# Expected behavior Dropout?

Hi,

I don’t know if I’m doing something wrong but I checked the tutorial https://pytorch.org/tutorials/intermediate/seq2seq_translation_tutorial.html#sphx-glr-intermediate-seq2seq-translation-tutorial-py to keep me up to date with the version 1.0 of PyTorch and did the same to my code.
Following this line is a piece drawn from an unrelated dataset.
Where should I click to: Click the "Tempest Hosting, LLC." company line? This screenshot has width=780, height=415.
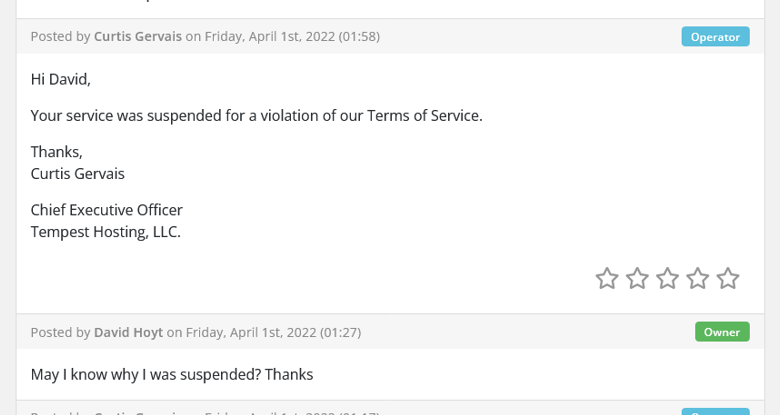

I have remarked that during inference, Dropout still randomly puts zero because self.training=True even with torch.no_grad(). Is this expected ? If yes, how does the tutorial ? Before we were supposed to do something like model.eval(True)

Here a sample code

``````In [1]: import torch

In [2]: a = torch.Tensor([1,2,3,4,5])

In [3]: d = torch.nn.Dropout()

In [4]: d = torch.nn.Dropout(0.2)

In [5]: d(a)
Out[5]: tensor([0.0000, 0.0000, 0.0000, 0.0000, 6.2500])

In [6]: d(a)
Out[6]: tensor([1.2500, 2.5000, 3.7500, 0.0000, 6.2500])

In [7]: d(a)
Out[7]: tensor([1.2500, 0.0000, 3.7500, 5.0000, 6.2500])

...:     d(a)
...:

...:     print(d(a))
...:
...:
tensor([1.2500, 2.5000, 3.7500, 5.0000, 6.2500])

...:     print(d(a))
...:
...:
tensor([1.2500, 2.5000, 3.7500, 0.0000, 6.2500])

...:     print(d(a))
...:
...:
tensor([1.2500, 2.5000, 3.7500, 5.0000, 0.0000])

...:     print(d(a))
...:
...:
tensor([1.2500, 2.5000, 3.7500, 5.0000, 6.2500])

...:     print(d(a))
...:
...:
tensor([1.2500, 2.5000, 3.7500, 0.0000, 6.2500])

...:     print(d(a))
...:
...:
tensor([1.2500, 2.5000, 3.7500, 5.0000, 0.0000])

...:     print(d(a))
...:     print(d.training)
...:
...:
tensor([1.2500, 2.5000, 0.0000, 5.0000, 6.2500])
True

...:     print(d(a))
...:     print(d.training)
...:
...:
tensor([1.2500, 0.0000, 0.0000, 5.0000, 6.2500])
True

In [17]: print(d.training)
True
``````

Yeah this is expected, precisely due to that d.training is still True. And yes you should call model.eval() before testing. Could you tell me where in that tutorial suggests otherwise? I took a quick glance but didn’t see anything obvious.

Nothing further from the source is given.